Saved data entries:
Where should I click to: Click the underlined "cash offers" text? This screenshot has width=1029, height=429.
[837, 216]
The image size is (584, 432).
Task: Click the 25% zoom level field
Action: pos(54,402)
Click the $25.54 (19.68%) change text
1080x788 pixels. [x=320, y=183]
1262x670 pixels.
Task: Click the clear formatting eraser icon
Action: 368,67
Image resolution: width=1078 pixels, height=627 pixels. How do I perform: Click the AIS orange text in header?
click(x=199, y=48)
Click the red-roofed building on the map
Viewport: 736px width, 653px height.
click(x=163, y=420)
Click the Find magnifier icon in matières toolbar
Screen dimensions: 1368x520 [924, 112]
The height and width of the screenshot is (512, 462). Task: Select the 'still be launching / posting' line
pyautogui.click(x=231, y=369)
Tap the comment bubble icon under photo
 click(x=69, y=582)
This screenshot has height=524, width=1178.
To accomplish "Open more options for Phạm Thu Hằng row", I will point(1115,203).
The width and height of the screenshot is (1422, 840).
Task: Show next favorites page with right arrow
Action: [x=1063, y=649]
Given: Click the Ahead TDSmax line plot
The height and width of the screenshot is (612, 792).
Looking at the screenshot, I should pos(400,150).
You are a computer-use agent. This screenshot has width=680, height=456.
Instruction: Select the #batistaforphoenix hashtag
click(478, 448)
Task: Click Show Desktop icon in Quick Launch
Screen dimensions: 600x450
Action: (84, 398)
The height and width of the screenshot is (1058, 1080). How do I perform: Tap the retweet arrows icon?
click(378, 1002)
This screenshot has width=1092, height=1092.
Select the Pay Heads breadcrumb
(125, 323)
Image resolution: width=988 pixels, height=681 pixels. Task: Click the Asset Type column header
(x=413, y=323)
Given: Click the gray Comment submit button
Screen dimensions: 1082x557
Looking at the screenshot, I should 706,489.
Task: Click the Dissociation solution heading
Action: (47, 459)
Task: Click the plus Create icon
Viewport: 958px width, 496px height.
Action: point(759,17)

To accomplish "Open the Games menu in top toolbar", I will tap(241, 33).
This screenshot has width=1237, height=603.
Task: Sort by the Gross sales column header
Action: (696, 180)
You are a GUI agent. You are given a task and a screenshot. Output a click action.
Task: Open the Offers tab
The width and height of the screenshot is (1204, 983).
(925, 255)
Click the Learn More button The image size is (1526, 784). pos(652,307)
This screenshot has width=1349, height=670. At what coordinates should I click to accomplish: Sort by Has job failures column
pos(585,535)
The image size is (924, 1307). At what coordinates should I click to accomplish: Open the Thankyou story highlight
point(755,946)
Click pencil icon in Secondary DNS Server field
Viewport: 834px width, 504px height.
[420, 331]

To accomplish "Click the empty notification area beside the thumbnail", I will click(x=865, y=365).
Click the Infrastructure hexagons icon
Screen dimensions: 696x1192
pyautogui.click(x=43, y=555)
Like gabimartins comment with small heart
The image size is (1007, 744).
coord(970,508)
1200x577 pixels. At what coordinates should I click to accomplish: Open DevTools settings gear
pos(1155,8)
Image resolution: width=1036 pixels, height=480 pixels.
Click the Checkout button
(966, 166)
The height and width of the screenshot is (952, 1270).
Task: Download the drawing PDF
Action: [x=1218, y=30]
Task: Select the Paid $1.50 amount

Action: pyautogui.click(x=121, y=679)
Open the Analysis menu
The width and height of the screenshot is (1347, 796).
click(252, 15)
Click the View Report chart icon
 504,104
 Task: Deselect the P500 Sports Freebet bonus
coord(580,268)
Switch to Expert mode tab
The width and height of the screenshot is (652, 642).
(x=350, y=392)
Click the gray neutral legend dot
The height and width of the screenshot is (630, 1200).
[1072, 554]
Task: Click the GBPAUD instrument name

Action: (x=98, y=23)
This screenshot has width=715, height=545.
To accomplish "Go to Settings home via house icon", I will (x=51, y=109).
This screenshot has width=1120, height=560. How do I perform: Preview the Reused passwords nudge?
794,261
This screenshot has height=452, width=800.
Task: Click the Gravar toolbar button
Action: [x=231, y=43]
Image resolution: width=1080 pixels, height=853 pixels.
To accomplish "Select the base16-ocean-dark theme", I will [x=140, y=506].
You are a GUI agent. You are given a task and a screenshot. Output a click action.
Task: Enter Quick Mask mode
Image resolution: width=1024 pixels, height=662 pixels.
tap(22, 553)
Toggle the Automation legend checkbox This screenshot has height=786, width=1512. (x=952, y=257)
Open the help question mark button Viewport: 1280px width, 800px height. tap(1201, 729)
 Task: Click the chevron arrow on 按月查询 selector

The task:
None of the records may be left out; each is to be restated exactly.

Expected answer:
Where should I click to: Click the underlined "cash offers" text? This screenshot has width=1029, height=429.
[837, 216]
The image size is (584, 432).
Task: Click the 25% zoom level field
Action: pos(54,402)
Click the $25.54 (19.68%) change text
1080x788 pixels. [x=320, y=183]
1262x670 pixels.
Task: Click the clear formatting eraser icon
Action: 368,67
Image resolution: width=1078 pixels, height=627 pixels. How do I perform: Click the AIS orange text in header?
click(x=199, y=48)
Click the red-roofed building on the map
Viewport: 736px width, 653px height.
click(x=163, y=420)
Click the Find magnifier icon in matières toolbar
Screen dimensions: 1368x520 [924, 112]
The height and width of the screenshot is (512, 462). Task: Select the 'still be launching / posting' line
pyautogui.click(x=231, y=369)
Tap the comment bubble icon under photo
 click(x=69, y=582)
This screenshot has height=524, width=1178.
To accomplish "Open more options for Phạm Thu Hằng row", I will point(1115,203).
The width and height of the screenshot is (1422, 840).
Task: Show next favorites page with right arrow
Action: [x=1063, y=649]
Given: Click the Ahead TDSmax line plot
The height and width of the screenshot is (612, 792).
Looking at the screenshot, I should pos(400,150).
You are a computer-use agent. This screenshot has width=680, height=456.
Instruction: Select the #batistaforphoenix hashtag
click(478, 448)
Task: Click Show Desktop icon in Quick Launch
Screen dimensions: 600x450
Action: (84, 398)
The height and width of the screenshot is (1058, 1080). How do I perform: Tap the retweet arrows icon?
click(378, 1002)
This screenshot has width=1092, height=1092.
Select the Pay Heads breadcrumb
(125, 323)
Image resolution: width=988 pixels, height=681 pixels. Task: Click the Asset Type column header
(x=413, y=323)
Given: Click the gray Comment submit button
Screen dimensions: 1082x557
Looking at the screenshot, I should 706,489.
Task: Click the Dissociation solution heading
Action: (47, 459)
Task: Click the plus Create icon
Viewport: 958px width, 496px height.
Action: point(759,17)

To accomplish "Open the Games menu in top toolbar", I will tap(241, 33).
This screenshot has width=1237, height=603.
Task: Sort by the Gross sales column header
Action: (696, 180)
You are a GUI agent. You are given a task and a screenshot. Output a click action.
Task: Open the Offers tab
The width and height of the screenshot is (1204, 983).
(925, 255)
Click the Learn More button The image size is (1526, 784). pos(652,307)
This screenshot has width=1349, height=670. At what coordinates should I click to accomplish: Sort by Has job failures column
pos(585,535)
The image size is (924, 1307). At what coordinates should I click to accomplish: Open the Thankyou story highlight
point(755,946)
Click pencil icon in Secondary DNS Server field
Viewport: 834px width, 504px height.
[420, 331]

To accomplish "Click the empty notification area beside the thumbnail", I will click(x=865, y=365).
Click the Infrastructure hexagons icon
Screen dimensions: 696x1192
pyautogui.click(x=43, y=555)
Like gabimartins comment with small heart
The image size is (1007, 744).
coord(970,508)
1200x577 pixels. At what coordinates should I click to accomplish: Open DevTools settings gear
pos(1155,8)
Image resolution: width=1036 pixels, height=480 pixels.
Click the Checkout button
(966, 166)
The height and width of the screenshot is (952, 1270).
Task: Download the drawing PDF
Action: [x=1218, y=30]
Task: Select the Paid $1.50 amount

Action: pyautogui.click(x=121, y=679)
Open the Analysis menu
The width and height of the screenshot is (1347, 796).
click(252, 15)
Click the View Report chart icon
 504,104
 Task: Deselect the P500 Sports Freebet bonus
coord(580,268)
Switch to Expert mode tab
The width and height of the screenshot is (652, 642).
(x=350, y=392)
Click the gray neutral legend dot
The height and width of the screenshot is (630, 1200).
[1072, 554]
Task: Click the GBPAUD instrument name

Action: (x=98, y=23)
This screenshot has width=715, height=545.
To accomplish "Go to Settings home via house icon", I will (x=51, y=109).
This screenshot has width=1120, height=560. How do I perform: Preview the Reused passwords nudge?
794,261
This screenshot has height=452, width=800.
Task: Click the Gravar toolbar button
Action: [x=231, y=43]
Image resolution: width=1080 pixels, height=853 pixels.
To accomplish "Select the base16-ocean-dark theme", I will [x=140, y=506].
You are a GUI agent. You are given a task and a screenshot. Output a click action.
Task: Enter Quick Mask mode
Image resolution: width=1024 pixels, height=662 pixels.
tap(22, 553)
Toggle the Automation legend checkbox This screenshot has height=786, width=1512. (x=952, y=257)
Open the help question mark button Viewport: 1280px width, 800px height. tap(1201, 729)
 Task: Click the chevron arrow on 按月查询 selector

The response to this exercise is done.